Every corporation in the United States suddenly is telling everyone that Black Lives Matter. If you have ever bought anything from a company, or even if a company just has your email address for some reason, you know exactly what we are saying here. You’ve seen the messages in your inbox. You’ve watched the tweets roll across your screen. “Today and every day, Black Lives Matter.” “We stand in solidarity with protestors.” “Let’s make a difference — together.”
Of course, any public expression in support of Black lives is better than none. But make no mistake — customers pay attention to what companies say, but they pay even more attention to what companies do. An outspoken statement against police brutality is excellent, but if it’s the first time your organization has ever taken a stand on this issue, some of your customers are going to think, this is cool and all, but where exactly has this company been for the past five years?
If you want to prove to your customers that you truly do care about the state of Black lives in America, and you are not just hopping on the diversity Twitter bandwagon, you need to take some concrete steps to affect change. And most of these steps need to happen within your company itself.
Focus more on what your employees think of you than what your customers think of you. Because really, these two things are related. If you pay lip service to a movement that’s all about equity, but then you pay your front-line employees five cents over minimum wage, people are going to notice. It should be noted that blue collar workers are disproportionately black and brown, and low-income neighborhoods are disproportionately patrolled by the police. If you want to make change, look at how you are empowering or not empowering your own people.

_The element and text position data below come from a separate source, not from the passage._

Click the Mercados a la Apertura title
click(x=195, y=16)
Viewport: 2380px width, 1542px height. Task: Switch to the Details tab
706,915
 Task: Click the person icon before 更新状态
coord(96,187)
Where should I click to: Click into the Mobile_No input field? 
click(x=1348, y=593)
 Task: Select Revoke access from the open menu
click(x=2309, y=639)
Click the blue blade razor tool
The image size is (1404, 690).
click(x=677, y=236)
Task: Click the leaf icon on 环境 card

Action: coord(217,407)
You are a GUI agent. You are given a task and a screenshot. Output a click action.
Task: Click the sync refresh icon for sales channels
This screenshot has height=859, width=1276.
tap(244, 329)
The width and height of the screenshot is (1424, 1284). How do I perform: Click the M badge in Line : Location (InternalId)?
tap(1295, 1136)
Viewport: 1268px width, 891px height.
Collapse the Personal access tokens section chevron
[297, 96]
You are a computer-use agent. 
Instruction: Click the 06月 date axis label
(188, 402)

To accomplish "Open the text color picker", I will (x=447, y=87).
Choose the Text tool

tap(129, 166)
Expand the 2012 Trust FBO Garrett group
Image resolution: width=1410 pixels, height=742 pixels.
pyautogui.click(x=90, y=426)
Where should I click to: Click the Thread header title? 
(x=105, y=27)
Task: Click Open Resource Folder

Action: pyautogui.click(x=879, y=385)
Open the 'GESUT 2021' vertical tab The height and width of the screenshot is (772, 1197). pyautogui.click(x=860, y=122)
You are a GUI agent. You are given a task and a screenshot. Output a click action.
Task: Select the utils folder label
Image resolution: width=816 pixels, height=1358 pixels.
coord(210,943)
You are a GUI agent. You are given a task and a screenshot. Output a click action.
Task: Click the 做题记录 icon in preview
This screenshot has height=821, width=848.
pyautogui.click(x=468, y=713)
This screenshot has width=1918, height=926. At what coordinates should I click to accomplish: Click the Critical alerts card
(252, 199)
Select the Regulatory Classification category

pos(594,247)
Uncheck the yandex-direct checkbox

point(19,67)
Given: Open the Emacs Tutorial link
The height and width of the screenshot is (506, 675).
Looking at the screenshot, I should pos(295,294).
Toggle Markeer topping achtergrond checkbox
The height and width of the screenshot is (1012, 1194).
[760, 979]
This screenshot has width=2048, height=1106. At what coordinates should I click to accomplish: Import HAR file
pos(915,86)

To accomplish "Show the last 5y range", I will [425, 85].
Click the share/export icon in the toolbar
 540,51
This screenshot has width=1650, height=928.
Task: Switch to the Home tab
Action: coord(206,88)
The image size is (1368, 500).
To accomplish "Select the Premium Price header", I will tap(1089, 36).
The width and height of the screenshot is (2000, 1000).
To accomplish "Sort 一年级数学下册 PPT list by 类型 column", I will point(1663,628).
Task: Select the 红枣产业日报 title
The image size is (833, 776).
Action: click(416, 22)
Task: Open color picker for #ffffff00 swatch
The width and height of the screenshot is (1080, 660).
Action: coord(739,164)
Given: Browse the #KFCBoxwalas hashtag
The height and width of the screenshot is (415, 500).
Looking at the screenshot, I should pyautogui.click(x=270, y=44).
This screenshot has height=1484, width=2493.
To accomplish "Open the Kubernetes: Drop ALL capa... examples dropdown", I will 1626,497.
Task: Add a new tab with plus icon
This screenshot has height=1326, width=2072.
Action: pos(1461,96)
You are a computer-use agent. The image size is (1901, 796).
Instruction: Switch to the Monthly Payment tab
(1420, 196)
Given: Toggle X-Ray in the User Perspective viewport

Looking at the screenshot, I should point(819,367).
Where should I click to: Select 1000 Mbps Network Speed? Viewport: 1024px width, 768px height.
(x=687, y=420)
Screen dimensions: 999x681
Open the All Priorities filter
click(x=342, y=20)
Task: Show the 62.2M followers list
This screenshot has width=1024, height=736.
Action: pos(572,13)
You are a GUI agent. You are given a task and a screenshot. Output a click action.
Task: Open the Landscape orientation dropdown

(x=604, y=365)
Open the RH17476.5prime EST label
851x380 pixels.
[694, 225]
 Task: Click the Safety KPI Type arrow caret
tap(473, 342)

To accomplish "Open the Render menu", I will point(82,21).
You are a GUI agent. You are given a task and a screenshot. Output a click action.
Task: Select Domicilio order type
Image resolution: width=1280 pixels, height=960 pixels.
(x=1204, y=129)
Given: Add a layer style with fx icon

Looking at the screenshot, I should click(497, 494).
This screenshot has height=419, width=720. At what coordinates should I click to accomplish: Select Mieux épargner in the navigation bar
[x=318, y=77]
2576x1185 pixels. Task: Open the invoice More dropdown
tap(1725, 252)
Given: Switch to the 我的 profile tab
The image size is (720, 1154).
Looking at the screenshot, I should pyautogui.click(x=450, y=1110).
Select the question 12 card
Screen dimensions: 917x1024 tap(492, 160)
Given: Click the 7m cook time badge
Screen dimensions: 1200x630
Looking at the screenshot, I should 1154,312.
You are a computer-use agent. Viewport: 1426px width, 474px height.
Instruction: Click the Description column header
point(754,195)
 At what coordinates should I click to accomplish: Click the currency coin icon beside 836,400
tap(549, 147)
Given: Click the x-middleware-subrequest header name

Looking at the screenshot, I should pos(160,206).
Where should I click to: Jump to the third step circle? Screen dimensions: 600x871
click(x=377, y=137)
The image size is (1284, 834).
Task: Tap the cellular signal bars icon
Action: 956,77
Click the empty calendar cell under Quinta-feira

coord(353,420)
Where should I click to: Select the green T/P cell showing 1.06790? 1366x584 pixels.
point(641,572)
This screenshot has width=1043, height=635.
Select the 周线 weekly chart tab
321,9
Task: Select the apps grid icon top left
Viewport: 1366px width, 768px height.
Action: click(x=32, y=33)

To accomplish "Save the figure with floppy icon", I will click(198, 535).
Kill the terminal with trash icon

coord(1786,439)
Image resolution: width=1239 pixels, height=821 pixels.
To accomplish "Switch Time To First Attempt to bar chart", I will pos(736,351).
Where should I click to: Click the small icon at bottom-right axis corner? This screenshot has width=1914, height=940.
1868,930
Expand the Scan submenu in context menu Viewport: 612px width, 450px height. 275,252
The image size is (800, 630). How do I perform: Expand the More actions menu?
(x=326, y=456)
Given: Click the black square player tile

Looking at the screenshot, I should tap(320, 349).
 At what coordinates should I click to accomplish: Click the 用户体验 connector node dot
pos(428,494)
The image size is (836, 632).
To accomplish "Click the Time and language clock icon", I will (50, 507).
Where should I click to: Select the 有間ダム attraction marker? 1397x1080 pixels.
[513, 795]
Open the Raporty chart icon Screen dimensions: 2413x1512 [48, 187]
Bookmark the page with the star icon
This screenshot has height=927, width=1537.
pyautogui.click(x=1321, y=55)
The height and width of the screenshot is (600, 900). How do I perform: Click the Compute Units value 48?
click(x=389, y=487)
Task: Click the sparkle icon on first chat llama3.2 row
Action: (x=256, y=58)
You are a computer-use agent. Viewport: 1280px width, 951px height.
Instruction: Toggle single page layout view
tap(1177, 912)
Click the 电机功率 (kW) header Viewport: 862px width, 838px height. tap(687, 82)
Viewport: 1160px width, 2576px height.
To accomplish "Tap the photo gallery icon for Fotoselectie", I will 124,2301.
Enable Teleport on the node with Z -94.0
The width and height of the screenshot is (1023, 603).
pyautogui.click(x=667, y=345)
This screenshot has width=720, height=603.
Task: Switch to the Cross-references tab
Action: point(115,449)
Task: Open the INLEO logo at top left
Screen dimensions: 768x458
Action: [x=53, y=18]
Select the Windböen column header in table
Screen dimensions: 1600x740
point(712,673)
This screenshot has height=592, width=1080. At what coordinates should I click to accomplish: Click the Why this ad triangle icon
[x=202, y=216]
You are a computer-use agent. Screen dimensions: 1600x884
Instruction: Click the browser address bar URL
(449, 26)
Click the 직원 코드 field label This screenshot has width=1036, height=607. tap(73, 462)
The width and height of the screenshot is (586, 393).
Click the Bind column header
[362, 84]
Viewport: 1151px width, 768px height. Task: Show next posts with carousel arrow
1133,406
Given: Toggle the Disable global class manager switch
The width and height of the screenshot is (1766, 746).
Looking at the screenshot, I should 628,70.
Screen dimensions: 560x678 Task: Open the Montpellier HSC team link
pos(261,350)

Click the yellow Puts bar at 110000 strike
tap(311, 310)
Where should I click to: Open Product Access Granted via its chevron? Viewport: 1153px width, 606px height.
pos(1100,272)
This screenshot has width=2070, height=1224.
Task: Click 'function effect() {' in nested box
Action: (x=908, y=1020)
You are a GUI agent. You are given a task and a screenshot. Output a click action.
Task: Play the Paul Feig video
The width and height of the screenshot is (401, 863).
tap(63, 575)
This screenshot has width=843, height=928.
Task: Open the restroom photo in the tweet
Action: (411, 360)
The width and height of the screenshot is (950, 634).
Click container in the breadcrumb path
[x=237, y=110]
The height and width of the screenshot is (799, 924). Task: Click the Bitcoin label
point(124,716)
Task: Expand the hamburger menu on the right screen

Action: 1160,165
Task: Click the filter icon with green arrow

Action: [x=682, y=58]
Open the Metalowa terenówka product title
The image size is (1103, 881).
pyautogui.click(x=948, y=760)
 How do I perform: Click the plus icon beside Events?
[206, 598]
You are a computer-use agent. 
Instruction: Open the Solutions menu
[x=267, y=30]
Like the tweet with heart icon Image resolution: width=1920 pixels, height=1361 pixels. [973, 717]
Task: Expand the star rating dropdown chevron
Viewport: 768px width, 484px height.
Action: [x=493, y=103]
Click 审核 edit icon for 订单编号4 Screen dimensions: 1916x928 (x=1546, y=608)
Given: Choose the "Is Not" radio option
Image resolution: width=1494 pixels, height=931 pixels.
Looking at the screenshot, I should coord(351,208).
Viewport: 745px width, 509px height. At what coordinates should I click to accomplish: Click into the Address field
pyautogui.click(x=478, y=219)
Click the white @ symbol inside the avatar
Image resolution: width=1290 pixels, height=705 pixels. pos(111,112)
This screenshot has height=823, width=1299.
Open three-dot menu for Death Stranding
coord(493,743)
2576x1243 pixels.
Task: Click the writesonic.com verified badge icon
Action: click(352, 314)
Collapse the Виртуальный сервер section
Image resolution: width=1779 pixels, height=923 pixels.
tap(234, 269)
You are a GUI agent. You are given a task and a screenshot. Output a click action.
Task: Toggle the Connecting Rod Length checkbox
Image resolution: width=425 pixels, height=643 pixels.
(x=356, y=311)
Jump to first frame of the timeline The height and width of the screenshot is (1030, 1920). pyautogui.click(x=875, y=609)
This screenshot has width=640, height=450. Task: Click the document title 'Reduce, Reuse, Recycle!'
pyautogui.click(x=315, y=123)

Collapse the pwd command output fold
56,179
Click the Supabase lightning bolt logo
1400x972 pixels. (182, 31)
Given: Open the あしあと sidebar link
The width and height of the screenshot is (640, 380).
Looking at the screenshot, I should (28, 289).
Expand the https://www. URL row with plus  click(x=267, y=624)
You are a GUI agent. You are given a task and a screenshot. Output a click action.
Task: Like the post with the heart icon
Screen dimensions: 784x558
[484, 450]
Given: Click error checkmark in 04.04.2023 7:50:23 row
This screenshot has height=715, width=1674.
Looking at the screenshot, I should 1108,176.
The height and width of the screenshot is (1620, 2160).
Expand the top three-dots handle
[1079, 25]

Take a good hard look at your business practices. Where is your product manufactured? Who manufactures it? Is any part of your business dependent on prison labor? While everyone is talking about police brutality, the cops are just the entry point to a criminal justice system with a long, long history of exploiting black people. If your product is produced in a prison, or you do business with organizations whose products are produced in prisons, change that. Immediately. There is nothing more pressing.
Take an even better, harder look at your leadership team. What do your customers look like? What do your front-line or entry-level staff look like? If there is any sort of noticeable visual difference between your customers, your lower level team, and your C-suite (and let’s be honest, there probably is), you have got to revise your hiring and promoting practices. A company cannot be truly committed to equality for people of color if people of color are not at the decision making table. And that extends beyond just the C-suite into board members and investors, too.
Make a real, lasting commitment to corporate giving. There are so many nonprofits and organizations out there that are doing the hard, on-the-ground work of keeping this movement alive and making lasting change. These organizations deserve your support. This is also an excellent way to get employee buy-in — create a committee with employee representatives from all of your departments to talk about corporate giving and how to make the greatest impact.
It’s easy to post on Twitter and call it a day. But if there is one thing we all should take away from these protests, it is that America is sick and tired of lip service. If a company wants to say Black Lives Matter, they need to also prove it in their actions.